STUDY QUESTIONS:
**a)** Do these statements agree with the play synopsis? (i) Frank stole the money to pay for his mother's medical treatment. (ii) Corrie accepts Barton's offer as soon as he first makes it. (iii) Bill tells Corrie that he loves her. For each, answer yes or no and quote the deciding words.
**b)** Transcribe the play synopsis word for word between "A man enters" and "to arrest him.", inclusive.
───── PAGE TEXT
A man enters the room through the window, nervously looks around, quickly hides something beneath a sofa pillow, which he unwittingly knocks over as he hurries out another way. Bill calls "Frank" from off-stage, enters, and finds the package. As he opens the package of money, a policeman enters to arrest him.

Act Two

Bill enters, then Frank, who confesses to Bill that he stole the money to get medical treatment for his mother. Bill reveals he was arrested for the theft but is out on bail. Frank attempts to telephone a confession, but Bill stops him, agreeing with Frank that this news would literally break Frank's mother's heart. Bill also cites Corrie's marriage to Phil as reason for Frank to remain silent because Phil would never marry the sister of a thief. Bill offers to take the rap and Frank agrees to secrecy as long as his mother is alive. Frank and Bill exit separately when they hear the others returning home. Phil, Tracy, and Hazel Jones have joined the party. William continues to downplay Anne's stage success. Barton offers Corrie a place in the company. Corrie refuses because Phil would not approve, and she is depending on Phil to send her mother to Chicago for treatment after their marriage. Barton then offers to advance the money for her mother's treatment if she will sign a two-year contract and come to Chicago. Corrie asks for time to think about it. Bill and Phil insult each other. Corrie answers the phone learning of Bill's arrest, and runs off sobbing. Hazel enters with Phil, trying to "vamp him" while Corrie is away. Barton tries to persuade Tracy to support Anne in going to Chicago with him. Phil, Barton and Hazel exit together. Tracy and Anne argue over the role of the stage in their relationship, Tracy delivering the ultimatum to Anne: choose the stage or him. Anne chooses the stage but recants when Tracy begins to leave, Phil returns and Corrie argues with him regarding Barton's offer. Corrie breaks their engagement. She phones Barton to accept his offer then goes alone to the piano and sings softly. Bill enters. Corrie and Bill talk about Anne's giving up the stage for Tracy. Bill says it is a mistake. Corrie tells Bill she knows about the charges against him and that she loves him. Bill denies loving her and exits.
──────────
───── SOURCE DATA
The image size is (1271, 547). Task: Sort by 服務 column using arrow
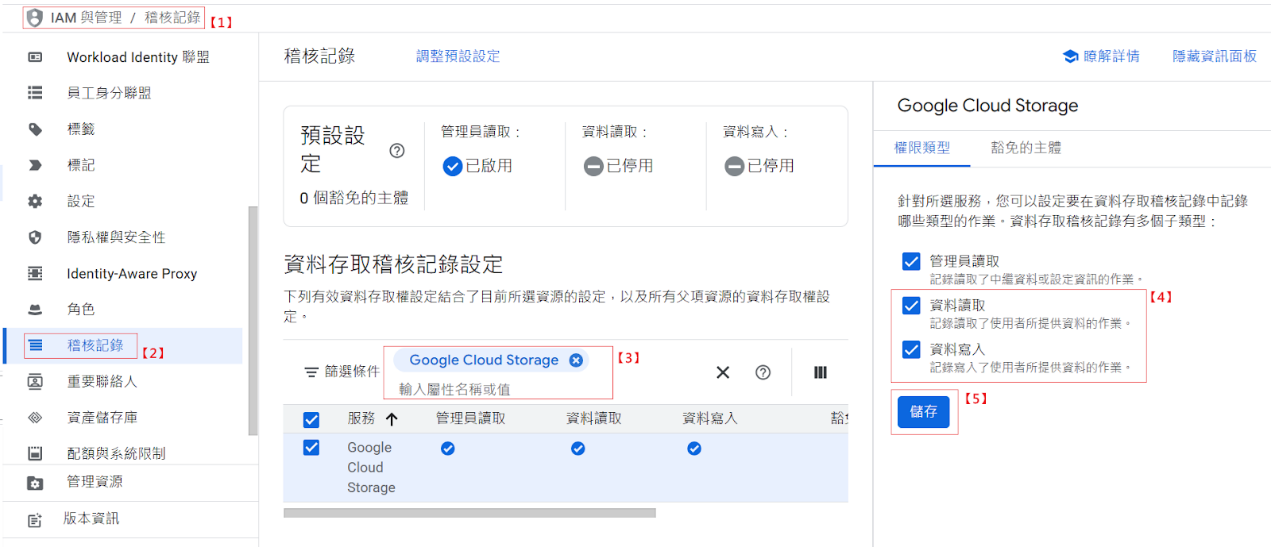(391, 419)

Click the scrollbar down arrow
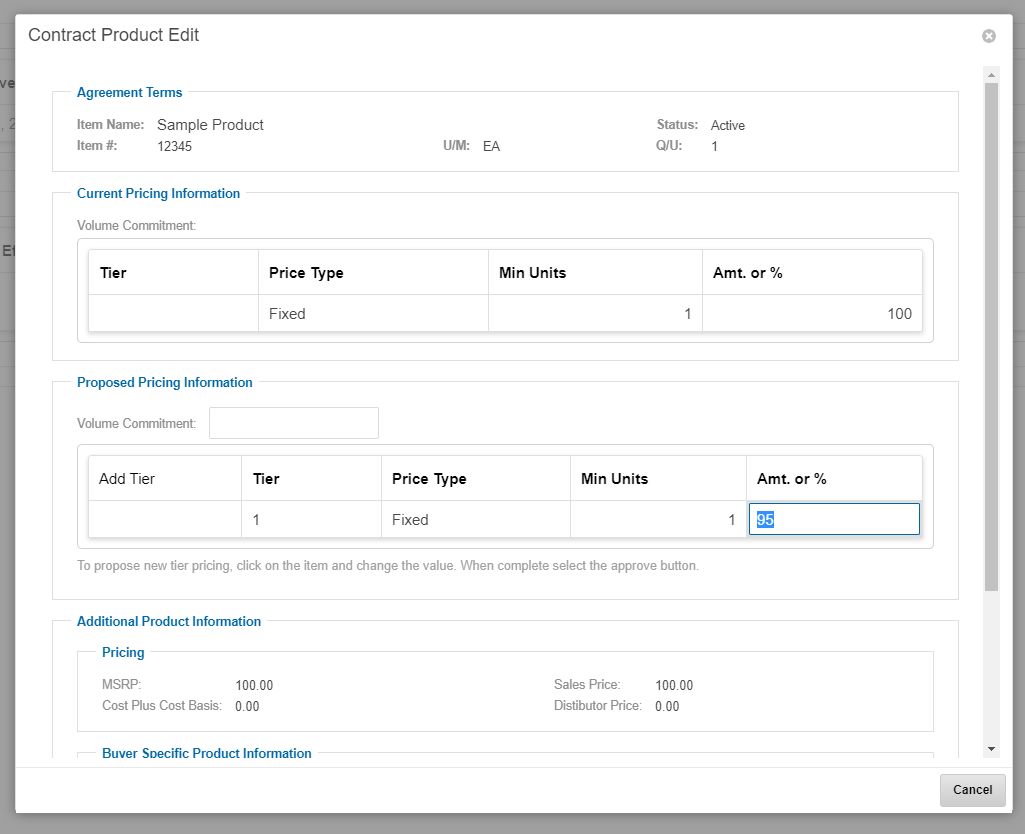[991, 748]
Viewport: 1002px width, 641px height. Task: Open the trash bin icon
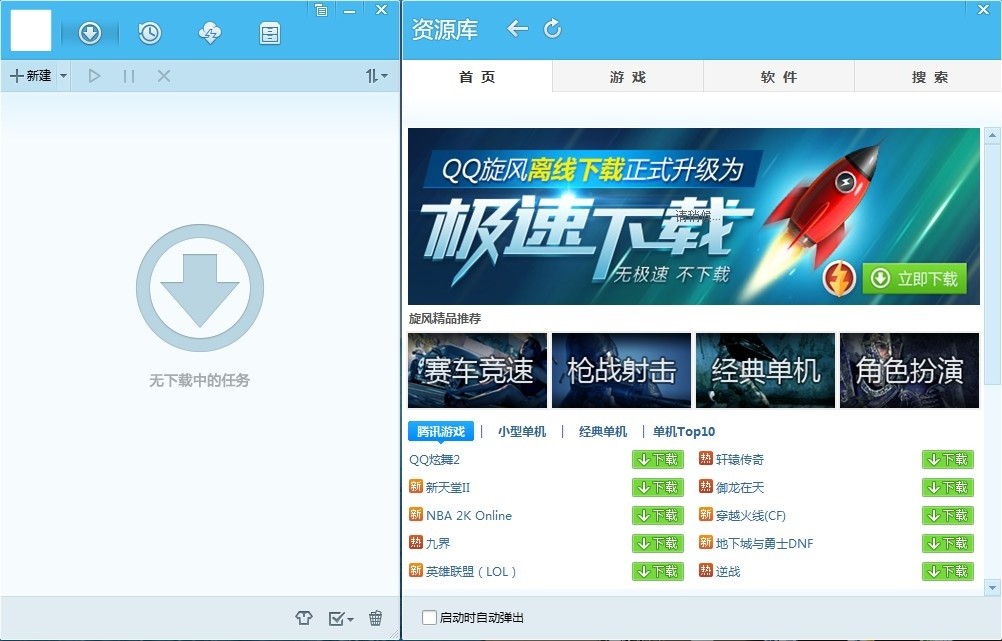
──────────
TASK ANSWERS:
**a)**
(i) Yes: "he stole the money to get medical treatment for his mother"
(ii) No: "Corrie asks for time to think about it."
(iii) No: "Bill denies loving her and exits."

**b)**
A man enters the room through the window, nervously looks around, quickly hides something beneath a sofa pillow, which he unwittingly knocks over as he hurries out another way. Bill calls "Frank" from off-stage, enters, and finds the package. As he opens the package of money, a policeman enters to arrest him.